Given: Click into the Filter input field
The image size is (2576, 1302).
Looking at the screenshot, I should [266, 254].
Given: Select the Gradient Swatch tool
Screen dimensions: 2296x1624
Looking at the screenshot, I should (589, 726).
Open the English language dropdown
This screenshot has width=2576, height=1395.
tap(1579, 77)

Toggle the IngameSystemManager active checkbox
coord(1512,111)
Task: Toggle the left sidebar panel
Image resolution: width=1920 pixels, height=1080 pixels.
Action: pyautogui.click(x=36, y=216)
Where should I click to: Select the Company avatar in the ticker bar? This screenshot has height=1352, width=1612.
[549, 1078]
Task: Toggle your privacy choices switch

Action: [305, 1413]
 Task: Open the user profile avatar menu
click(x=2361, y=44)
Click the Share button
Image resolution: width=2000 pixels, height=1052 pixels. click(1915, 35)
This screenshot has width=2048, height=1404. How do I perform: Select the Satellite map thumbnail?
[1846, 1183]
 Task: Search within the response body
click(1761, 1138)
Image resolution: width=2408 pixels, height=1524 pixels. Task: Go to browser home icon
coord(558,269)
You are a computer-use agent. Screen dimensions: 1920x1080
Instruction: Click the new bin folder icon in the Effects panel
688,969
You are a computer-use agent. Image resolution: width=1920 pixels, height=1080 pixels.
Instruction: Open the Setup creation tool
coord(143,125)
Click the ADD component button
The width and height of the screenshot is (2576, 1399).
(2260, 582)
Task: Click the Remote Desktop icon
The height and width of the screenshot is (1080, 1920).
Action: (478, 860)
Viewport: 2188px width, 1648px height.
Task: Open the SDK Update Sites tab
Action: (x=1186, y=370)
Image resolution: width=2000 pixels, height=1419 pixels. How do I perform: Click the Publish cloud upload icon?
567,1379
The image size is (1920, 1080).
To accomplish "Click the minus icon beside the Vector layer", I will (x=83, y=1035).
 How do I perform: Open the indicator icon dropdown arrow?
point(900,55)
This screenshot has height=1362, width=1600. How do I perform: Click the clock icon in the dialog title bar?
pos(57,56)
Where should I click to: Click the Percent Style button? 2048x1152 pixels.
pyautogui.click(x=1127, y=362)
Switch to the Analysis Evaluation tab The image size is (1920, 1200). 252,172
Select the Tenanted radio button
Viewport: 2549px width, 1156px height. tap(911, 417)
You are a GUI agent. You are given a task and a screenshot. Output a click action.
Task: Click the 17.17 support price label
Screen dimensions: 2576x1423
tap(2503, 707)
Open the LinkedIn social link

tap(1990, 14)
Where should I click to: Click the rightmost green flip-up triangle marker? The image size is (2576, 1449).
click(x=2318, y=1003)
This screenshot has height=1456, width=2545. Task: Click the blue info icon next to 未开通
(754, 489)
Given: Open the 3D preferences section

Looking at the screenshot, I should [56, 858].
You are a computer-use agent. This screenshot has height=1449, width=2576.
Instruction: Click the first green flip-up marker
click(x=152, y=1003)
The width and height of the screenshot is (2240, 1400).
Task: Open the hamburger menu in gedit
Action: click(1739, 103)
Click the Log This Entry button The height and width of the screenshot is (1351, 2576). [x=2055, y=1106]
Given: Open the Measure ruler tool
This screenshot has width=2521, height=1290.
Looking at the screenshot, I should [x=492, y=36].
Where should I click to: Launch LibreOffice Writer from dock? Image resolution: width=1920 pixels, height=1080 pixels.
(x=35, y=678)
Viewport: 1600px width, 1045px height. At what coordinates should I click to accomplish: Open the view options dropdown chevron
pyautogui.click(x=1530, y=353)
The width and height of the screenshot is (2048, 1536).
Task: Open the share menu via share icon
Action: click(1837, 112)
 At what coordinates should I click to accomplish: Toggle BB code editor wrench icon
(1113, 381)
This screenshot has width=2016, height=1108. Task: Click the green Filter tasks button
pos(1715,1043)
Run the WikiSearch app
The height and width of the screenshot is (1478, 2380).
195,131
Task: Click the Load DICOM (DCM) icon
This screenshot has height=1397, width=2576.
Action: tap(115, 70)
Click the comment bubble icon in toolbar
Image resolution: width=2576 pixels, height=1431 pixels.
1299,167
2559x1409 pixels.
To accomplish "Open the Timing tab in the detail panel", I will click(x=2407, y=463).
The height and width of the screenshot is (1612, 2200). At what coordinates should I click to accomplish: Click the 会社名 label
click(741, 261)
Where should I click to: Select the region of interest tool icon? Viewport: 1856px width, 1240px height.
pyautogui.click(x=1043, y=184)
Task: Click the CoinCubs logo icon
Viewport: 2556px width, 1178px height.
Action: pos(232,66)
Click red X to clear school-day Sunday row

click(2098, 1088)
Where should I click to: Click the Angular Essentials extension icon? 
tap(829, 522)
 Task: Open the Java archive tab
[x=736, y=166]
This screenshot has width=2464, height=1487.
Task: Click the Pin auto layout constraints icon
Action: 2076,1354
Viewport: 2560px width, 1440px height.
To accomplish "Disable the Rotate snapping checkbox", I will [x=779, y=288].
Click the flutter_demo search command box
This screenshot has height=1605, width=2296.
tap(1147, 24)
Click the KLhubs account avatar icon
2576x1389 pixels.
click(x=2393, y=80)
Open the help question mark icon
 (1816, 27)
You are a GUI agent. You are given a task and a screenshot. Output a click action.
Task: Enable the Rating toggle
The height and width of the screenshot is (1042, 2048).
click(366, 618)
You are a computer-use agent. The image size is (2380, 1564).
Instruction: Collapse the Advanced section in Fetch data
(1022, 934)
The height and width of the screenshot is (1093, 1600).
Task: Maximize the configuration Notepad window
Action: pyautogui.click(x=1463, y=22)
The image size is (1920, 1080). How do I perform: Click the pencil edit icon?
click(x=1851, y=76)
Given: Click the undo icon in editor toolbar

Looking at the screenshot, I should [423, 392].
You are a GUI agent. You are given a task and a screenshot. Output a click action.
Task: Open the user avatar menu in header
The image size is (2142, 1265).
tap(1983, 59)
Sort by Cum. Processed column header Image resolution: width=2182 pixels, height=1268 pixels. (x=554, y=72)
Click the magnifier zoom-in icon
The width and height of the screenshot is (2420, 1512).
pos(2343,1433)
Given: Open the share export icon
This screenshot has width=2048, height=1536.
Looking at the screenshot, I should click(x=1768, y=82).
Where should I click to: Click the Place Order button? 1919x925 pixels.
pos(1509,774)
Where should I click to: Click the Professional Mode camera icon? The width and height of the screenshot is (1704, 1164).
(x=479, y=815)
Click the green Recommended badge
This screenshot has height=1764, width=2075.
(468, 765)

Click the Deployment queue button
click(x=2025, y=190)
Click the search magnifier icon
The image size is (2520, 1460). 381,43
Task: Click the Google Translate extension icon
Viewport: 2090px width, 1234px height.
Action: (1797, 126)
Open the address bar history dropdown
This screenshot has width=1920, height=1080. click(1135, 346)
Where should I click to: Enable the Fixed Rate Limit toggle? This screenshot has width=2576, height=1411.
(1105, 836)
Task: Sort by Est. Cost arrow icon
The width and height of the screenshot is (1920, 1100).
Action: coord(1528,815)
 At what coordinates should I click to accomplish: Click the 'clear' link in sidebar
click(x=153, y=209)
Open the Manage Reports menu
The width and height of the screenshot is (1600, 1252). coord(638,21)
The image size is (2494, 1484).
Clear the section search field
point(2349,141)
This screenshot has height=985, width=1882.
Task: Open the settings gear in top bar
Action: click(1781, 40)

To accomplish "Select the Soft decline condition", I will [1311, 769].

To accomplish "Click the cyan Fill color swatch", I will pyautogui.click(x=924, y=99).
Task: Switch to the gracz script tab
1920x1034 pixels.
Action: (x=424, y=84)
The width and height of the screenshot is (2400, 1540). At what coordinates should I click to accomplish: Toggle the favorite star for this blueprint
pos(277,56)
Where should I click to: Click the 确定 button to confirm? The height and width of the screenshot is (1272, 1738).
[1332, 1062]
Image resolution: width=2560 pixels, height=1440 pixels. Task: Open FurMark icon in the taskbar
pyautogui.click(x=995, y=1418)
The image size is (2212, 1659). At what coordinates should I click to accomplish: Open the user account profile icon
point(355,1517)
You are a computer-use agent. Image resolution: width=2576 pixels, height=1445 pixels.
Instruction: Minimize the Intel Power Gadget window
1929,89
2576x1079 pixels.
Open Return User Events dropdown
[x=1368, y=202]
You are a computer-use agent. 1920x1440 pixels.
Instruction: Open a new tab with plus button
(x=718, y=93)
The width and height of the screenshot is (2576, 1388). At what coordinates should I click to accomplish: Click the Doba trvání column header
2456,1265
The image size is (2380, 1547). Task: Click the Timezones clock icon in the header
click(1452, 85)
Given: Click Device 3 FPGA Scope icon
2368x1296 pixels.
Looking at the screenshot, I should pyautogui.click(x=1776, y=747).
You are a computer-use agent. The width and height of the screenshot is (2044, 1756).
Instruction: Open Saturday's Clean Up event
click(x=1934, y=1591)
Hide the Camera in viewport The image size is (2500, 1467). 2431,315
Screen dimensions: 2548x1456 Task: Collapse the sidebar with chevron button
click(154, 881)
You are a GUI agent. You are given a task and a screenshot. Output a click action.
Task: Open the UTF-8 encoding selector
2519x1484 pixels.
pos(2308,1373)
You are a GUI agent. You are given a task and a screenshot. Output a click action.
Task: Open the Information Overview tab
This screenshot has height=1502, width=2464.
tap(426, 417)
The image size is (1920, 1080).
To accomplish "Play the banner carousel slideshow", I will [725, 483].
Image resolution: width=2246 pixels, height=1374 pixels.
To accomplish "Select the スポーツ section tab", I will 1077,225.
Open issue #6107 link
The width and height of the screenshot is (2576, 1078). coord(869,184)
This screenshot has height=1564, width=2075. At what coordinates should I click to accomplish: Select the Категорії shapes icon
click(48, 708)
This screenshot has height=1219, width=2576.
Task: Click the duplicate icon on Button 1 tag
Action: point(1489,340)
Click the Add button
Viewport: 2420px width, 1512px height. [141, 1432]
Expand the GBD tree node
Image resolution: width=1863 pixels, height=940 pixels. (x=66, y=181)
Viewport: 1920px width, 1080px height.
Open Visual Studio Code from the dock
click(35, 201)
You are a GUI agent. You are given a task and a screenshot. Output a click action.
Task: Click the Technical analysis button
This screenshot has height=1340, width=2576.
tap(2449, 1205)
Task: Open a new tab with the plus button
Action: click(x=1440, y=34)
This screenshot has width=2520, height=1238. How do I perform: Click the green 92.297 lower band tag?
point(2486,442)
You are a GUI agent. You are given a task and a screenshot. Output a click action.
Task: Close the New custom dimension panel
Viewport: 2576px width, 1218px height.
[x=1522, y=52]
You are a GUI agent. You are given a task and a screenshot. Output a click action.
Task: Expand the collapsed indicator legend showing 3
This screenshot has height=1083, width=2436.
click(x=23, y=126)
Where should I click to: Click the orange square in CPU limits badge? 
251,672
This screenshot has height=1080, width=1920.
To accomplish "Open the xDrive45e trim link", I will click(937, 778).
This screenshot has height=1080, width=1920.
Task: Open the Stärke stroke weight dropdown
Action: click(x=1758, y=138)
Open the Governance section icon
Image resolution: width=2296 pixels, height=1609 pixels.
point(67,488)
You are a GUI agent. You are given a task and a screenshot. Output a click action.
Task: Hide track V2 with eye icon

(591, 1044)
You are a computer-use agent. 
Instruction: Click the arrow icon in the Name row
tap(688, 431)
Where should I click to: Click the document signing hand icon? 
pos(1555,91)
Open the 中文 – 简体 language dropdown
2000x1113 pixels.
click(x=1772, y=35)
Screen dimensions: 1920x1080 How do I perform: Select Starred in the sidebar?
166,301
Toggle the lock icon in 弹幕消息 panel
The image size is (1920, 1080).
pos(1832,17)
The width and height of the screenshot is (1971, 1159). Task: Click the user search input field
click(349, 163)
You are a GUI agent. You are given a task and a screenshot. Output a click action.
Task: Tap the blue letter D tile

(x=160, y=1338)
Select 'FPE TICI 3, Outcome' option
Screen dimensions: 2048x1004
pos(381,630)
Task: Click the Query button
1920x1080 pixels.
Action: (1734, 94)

◆ WHAT YOU ARE ASKED TO DO
Would you copy, unchanged, the stretch of the records above that begins at the line containing "This screenshot has width=2048, height=1404." and ends at the line containing "You are a computer-use agent. Screen", and only that?

◆ ANSWER SPACE
This screenshot has width=2048, height=1404. How do I perform: Select the Satellite map thumbnail?
[1846, 1183]
 Task: Search within the response body
click(1761, 1138)
Image resolution: width=2408 pixels, height=1524 pixels. Task: Go to browser home icon
coord(558,269)
You are a computer-use agent. Screen dimensions: 1920x1080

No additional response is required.